OK, so this is supposed to be a blog recounting my cooking exploits with Jamie. But I reserve the right for the occasional off-topic aside - because if we are what we eat (which, as Saffy memorably told Edwina in Absolutely Fabulous, would make her a large vegetarian tart... and would make 'Dr' Gillian something disgustingly unpronouncable - both of which are perhaps not so far off the mark), then I am allowed to talk about food that I haven't made myself as well as my painstaking culinary efforts (and my occasional throw-it-all-in-a-pan concoctions).
Anyway I spent Friday and Saturday in London, on a work trip. The spin-off was that I got to spend Friday night with my brother and sister-in-law in Herfordshire. A brief introduction: my brother is two years younger than me, can cook, and has thankfully metamorphosed from the student who only used to wash a plate up when there were none left in the cupboard for his next meal. The house he and my sister-in-law live in is delightfully tasteful (my sister-in-law has unfailingly good taste - even in choosing my brother) and they are wonderful hosts (and I am not just saying that because they might read me).
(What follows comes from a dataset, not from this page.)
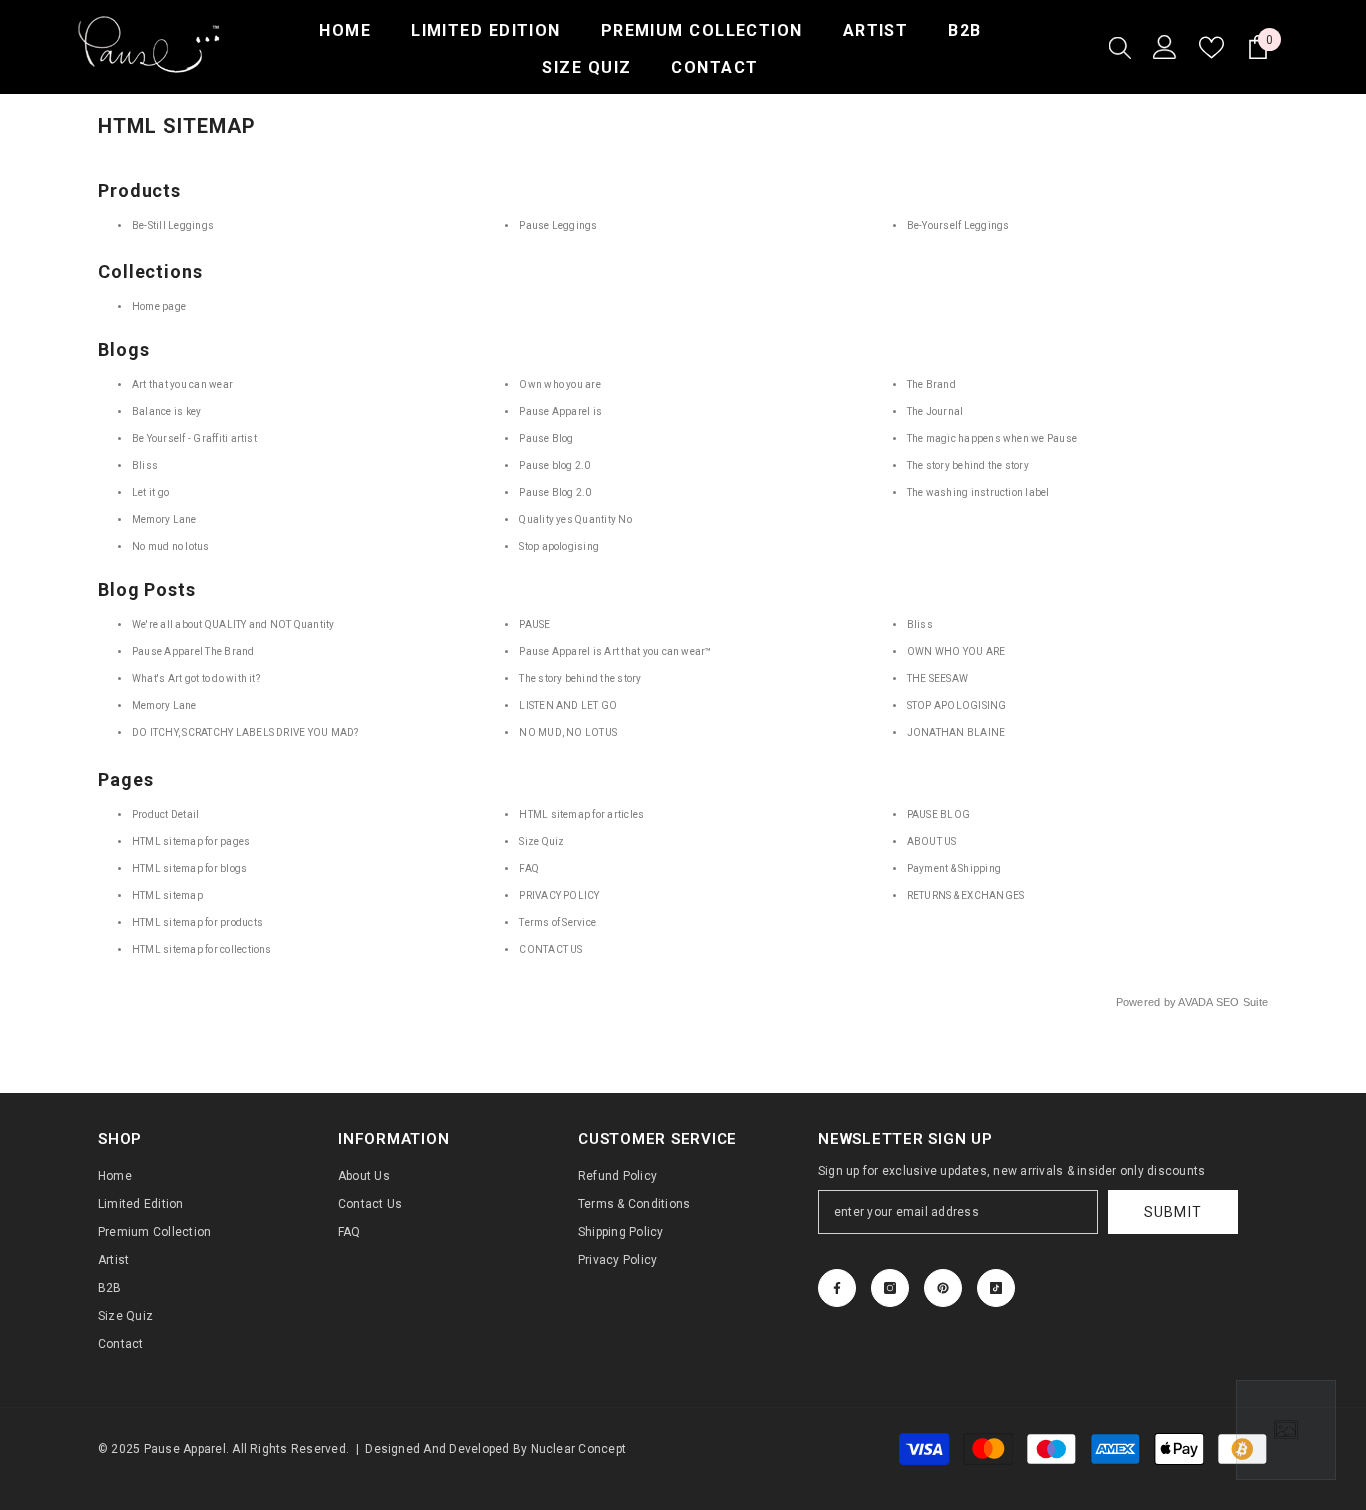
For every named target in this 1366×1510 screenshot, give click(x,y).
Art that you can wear (182, 384)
We went out on Friday evening to Jean-Christophe Novelli's gastropub venture in Harpenden, and the food was delicious. I had the most amazing serrano ham to start, with puy lentils, marinaded artichokes, and truffle oil. I can almost still taste that ham now - it bears no relation to the Tesco version of the same, even the Tesco Finest version. Then I had roast lamb with boulangere potatoes, which was also lovely, and finally an orange chocolate fondant with orange ice cream... and a Baileys on ice. I have only read one review of Novelli's pub, which complained about the uneven quality of the food and the absence of Novelli himself. Predictably there was no sign of the man himself on Friday night, which might even be a good thing. The food was delicious and the service carefully attentive. The only negative, as my sister-in-law commented, was the other diners, who seemed to be performing as well as eating. It was as though they wanted to be seen and heard - and they definitely succeeded. Thankfully, they didn't detract too much from the eating experience. Jean-Christophe may have been elsewhere, but his chefs certainly know what they're doing. Or that was how I felt, at least.
I've got food to report on too, but I've also got a deadline - Jane Eyre at 9. The Radio Times attempts to bill this as a cliff-hanger ('Reader, I married him' - which man does she marry, the magazine asks). Please. Who is there left who doesn't know the ending of Jane Eyre? Well, anyone out there who imagines she might marry St John Rivers (who, Radio Times reviewer, she hasn't even met yet in this TV adaptation), sorry to ruin this exciting denouement but she ends up with the grumpy Rochester. Who, in this adaptation, is less grumpy than flirty. I just hope that their reunion kiss is a bit more plausible than the one we saw in the previous episode last Sunday.